[Records from a collection]
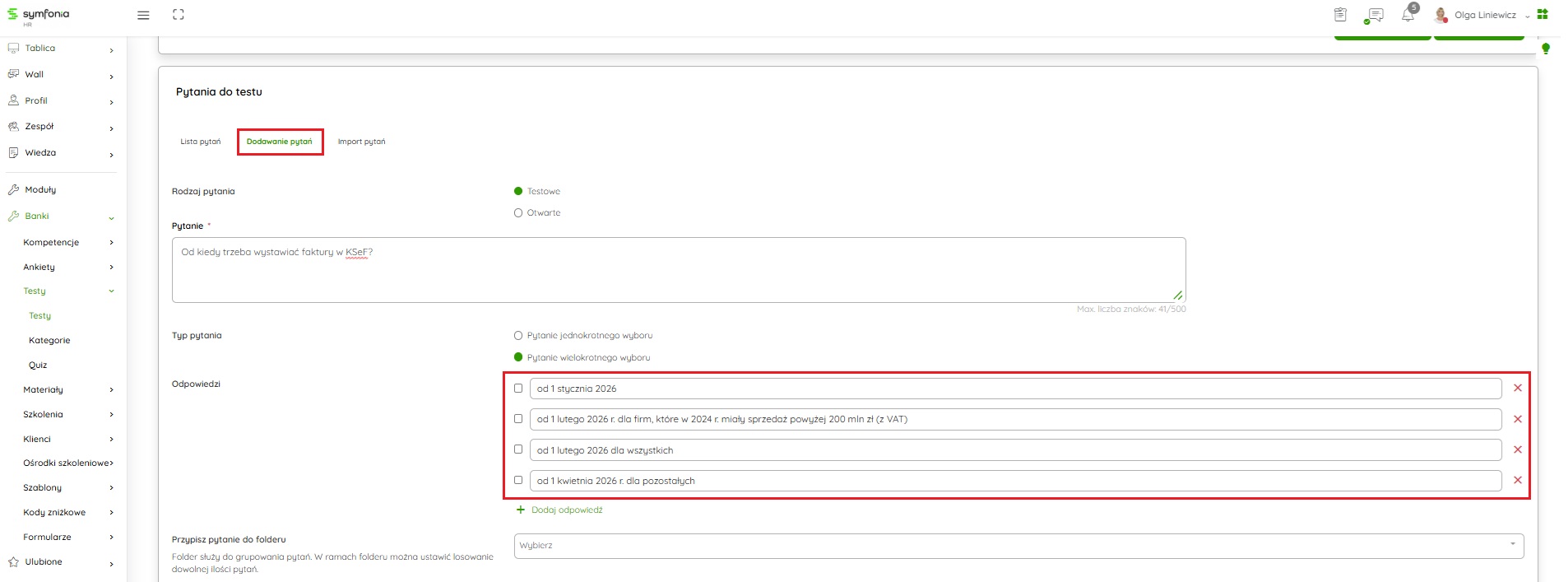Select the Otwarte question type

[518, 212]
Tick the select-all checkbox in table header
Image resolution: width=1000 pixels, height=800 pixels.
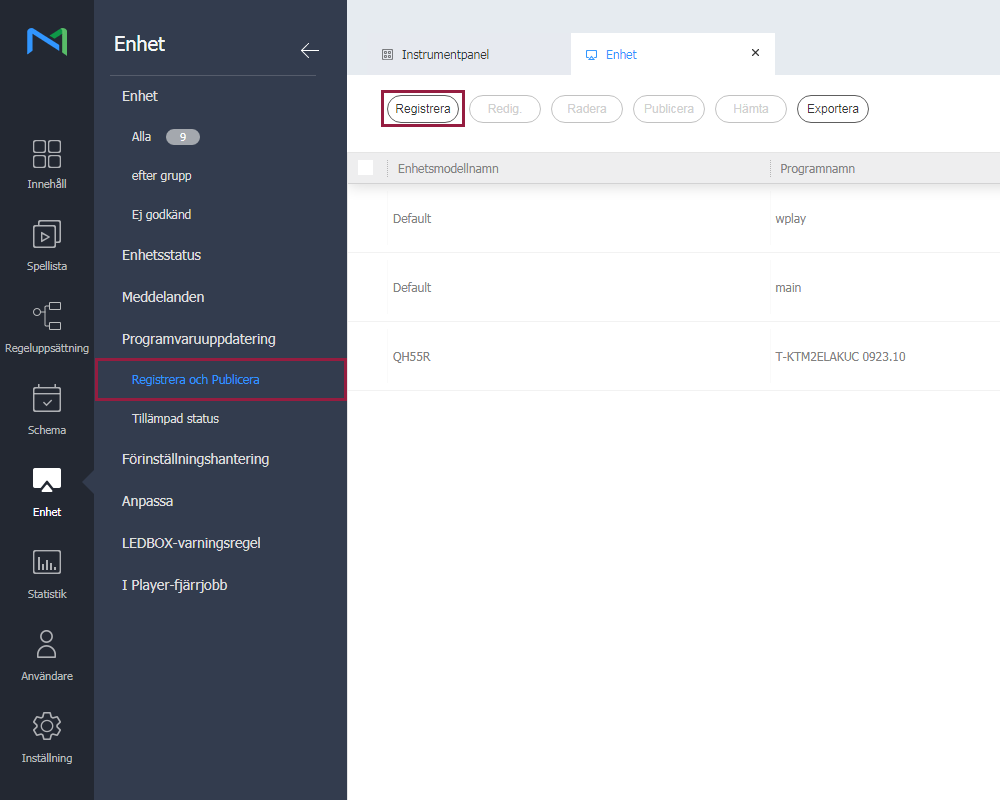(366, 168)
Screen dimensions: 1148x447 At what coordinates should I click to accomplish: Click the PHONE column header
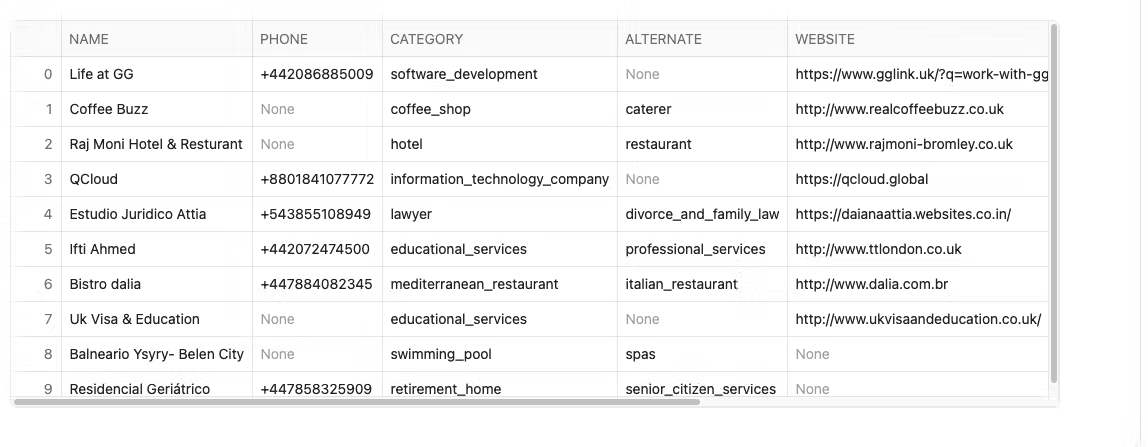284,39
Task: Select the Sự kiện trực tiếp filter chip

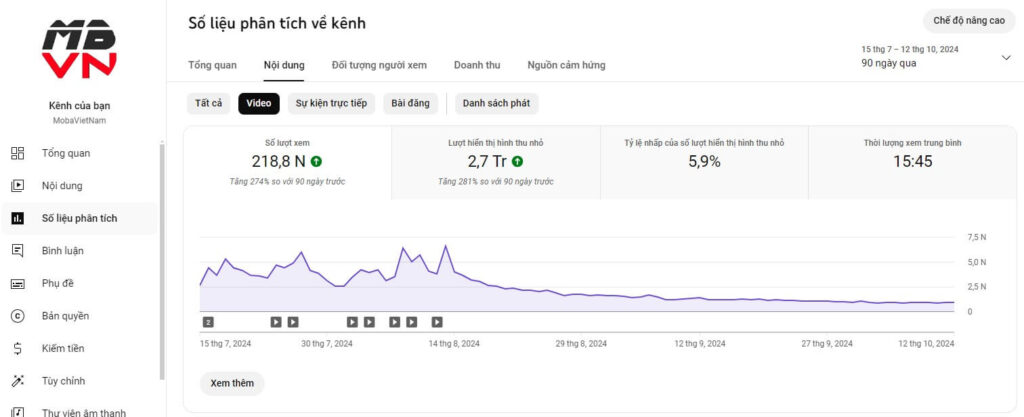Action: click(331, 103)
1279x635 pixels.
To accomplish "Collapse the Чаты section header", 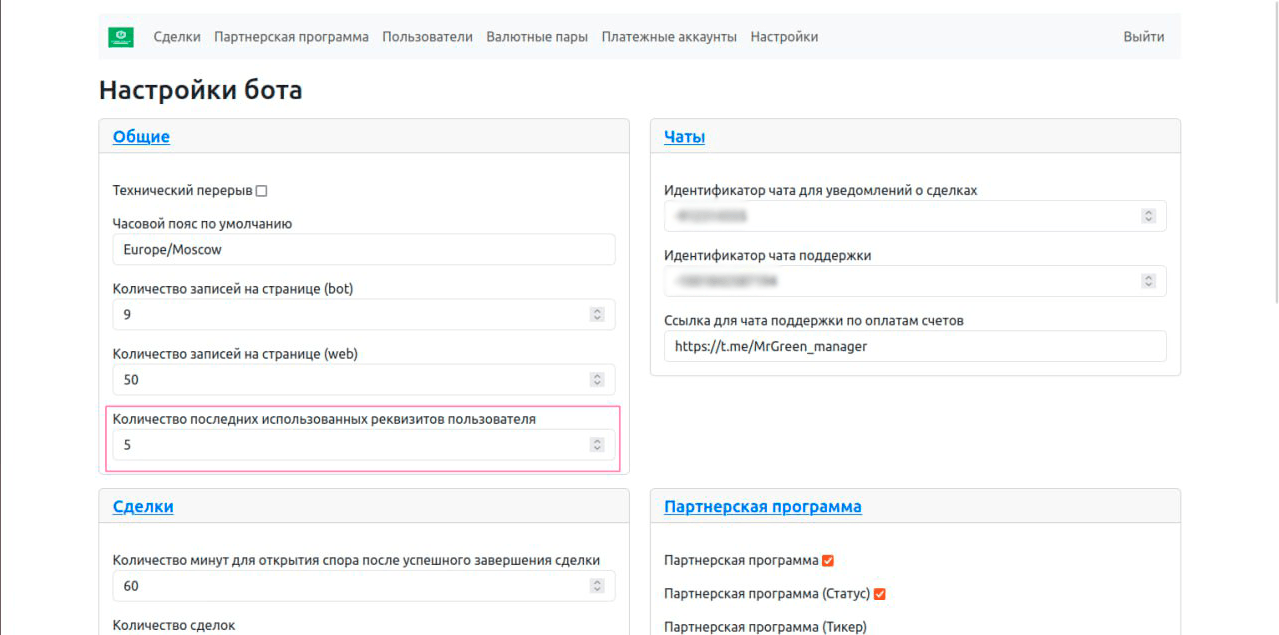I will [x=684, y=137].
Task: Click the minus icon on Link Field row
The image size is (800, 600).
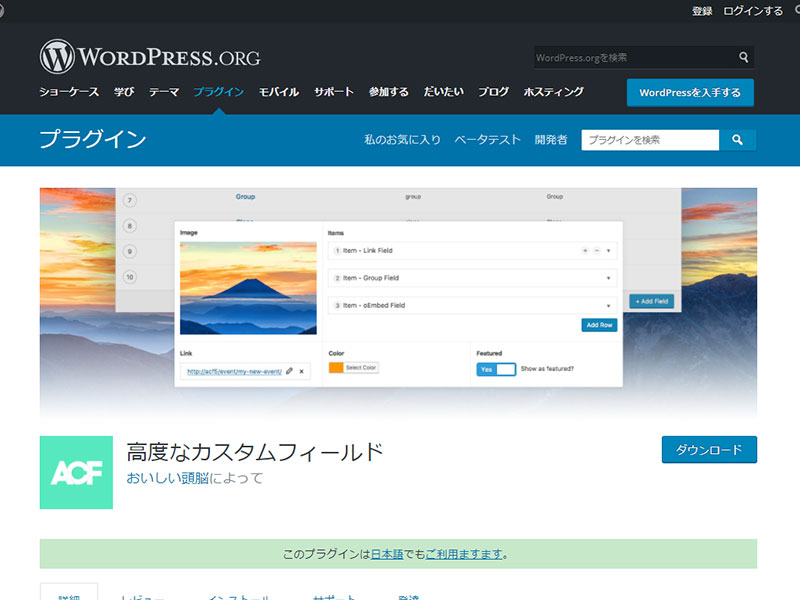Action: click(596, 250)
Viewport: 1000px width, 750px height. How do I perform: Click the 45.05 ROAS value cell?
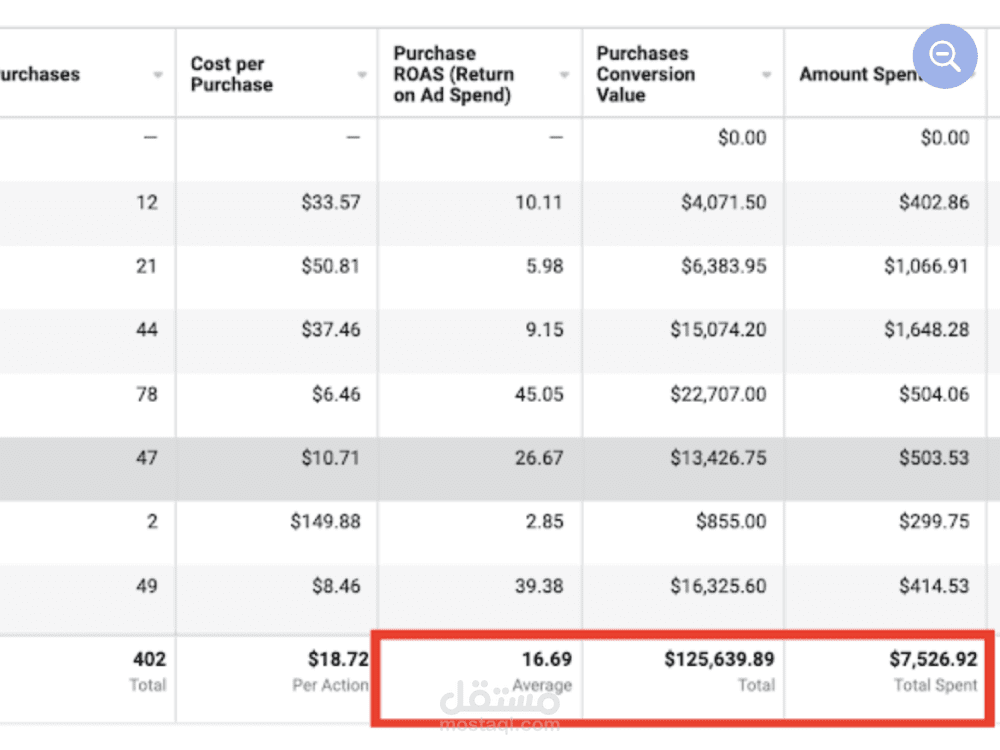[x=539, y=394]
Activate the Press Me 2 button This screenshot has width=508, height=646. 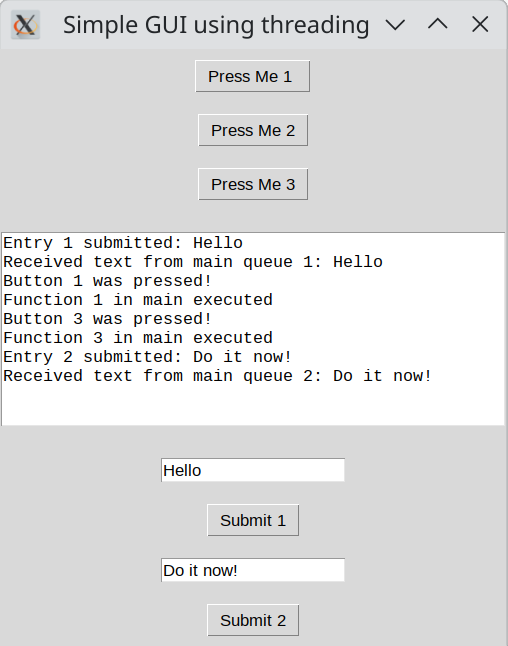point(253,130)
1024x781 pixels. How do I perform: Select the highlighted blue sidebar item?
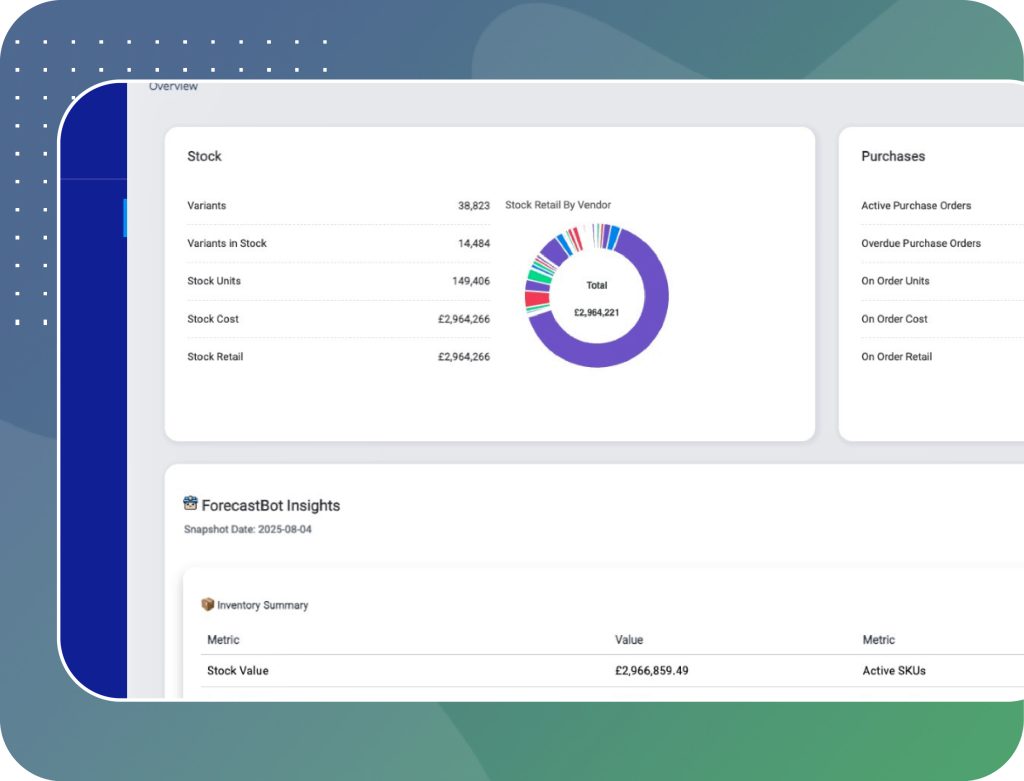pos(125,217)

Problem to work on >>
Begin with the line that contains "1024x781 pixels. How" and repeat every line through the end of the data, exactly and only those lines, leaving out the pictures.

The answer >>
1024x781 pixels. How do I perform: Select the highlighted blue sidebar item?
pos(125,217)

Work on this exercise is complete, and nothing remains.